--- Excerpted records ---

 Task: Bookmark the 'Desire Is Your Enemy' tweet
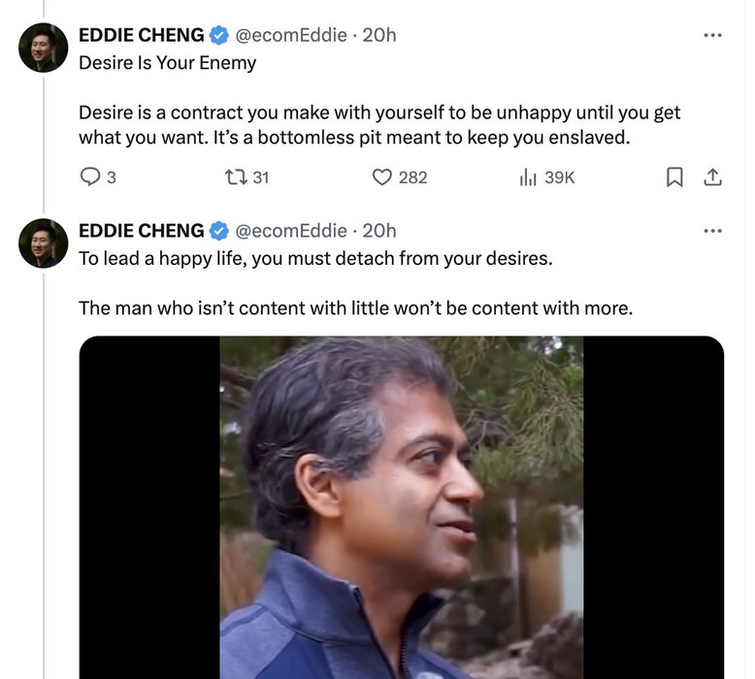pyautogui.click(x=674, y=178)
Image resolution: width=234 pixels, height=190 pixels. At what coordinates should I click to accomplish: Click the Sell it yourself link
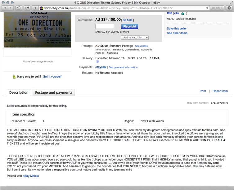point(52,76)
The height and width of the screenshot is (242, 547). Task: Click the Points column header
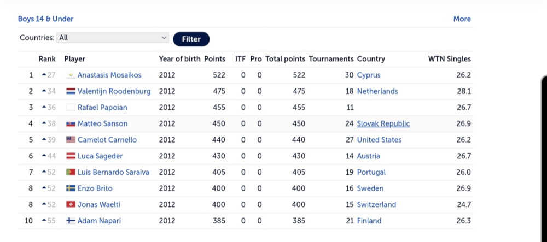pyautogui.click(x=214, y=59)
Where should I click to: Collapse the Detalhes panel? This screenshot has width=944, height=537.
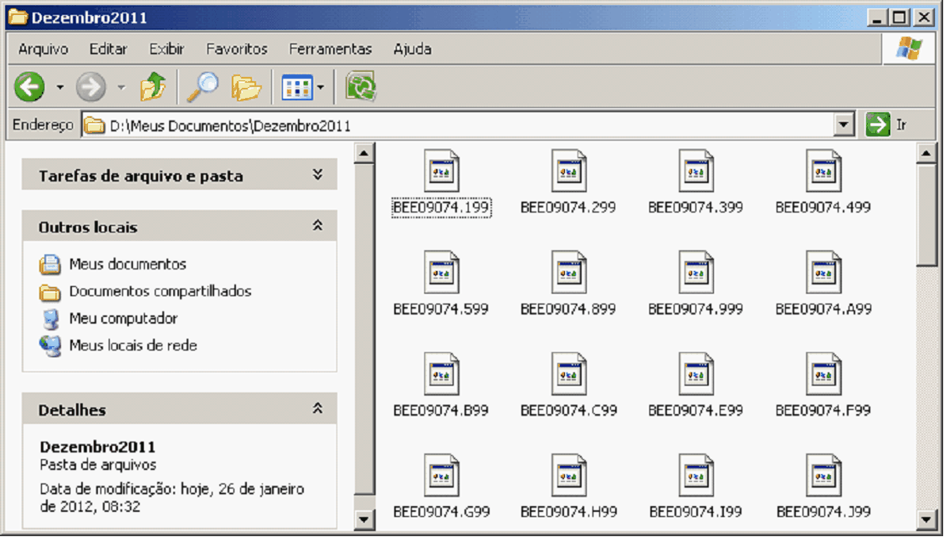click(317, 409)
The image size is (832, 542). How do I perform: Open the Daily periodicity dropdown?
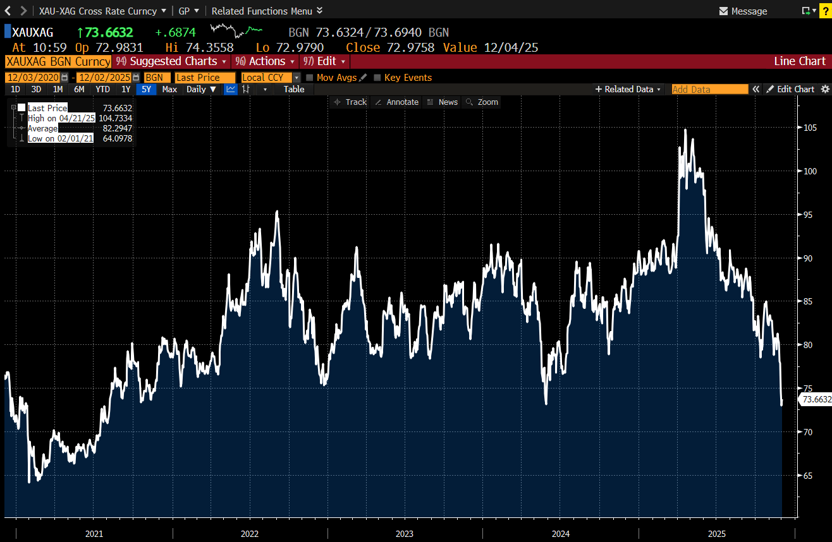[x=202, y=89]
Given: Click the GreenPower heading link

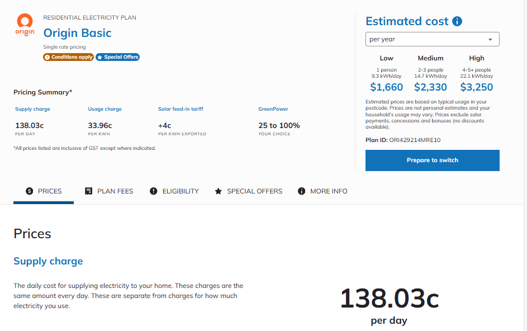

---

*Task statement:* An exact copy of the entries above is required; pictures are not part of it.

*Response for this exercise:*
 Task: Bookmark the 'Desire Is Your Enemy' tweet
pyautogui.click(x=674, y=178)
Image resolution: width=234 pixels, height=190 pixels. At what coordinates should I click to accomplish: Click the Sell it yourself link
point(52,76)
The height and width of the screenshot is (242, 547). Task: Click the Points column header
pyautogui.click(x=214, y=59)
Where should I click to: Collapse the Detalhes panel? This screenshot has width=944, height=537.
click(317, 409)
The image size is (832, 542). How do I perform: Open the Daily periodicity dropdown?
[x=202, y=89]
Given: Click the GreenPower heading link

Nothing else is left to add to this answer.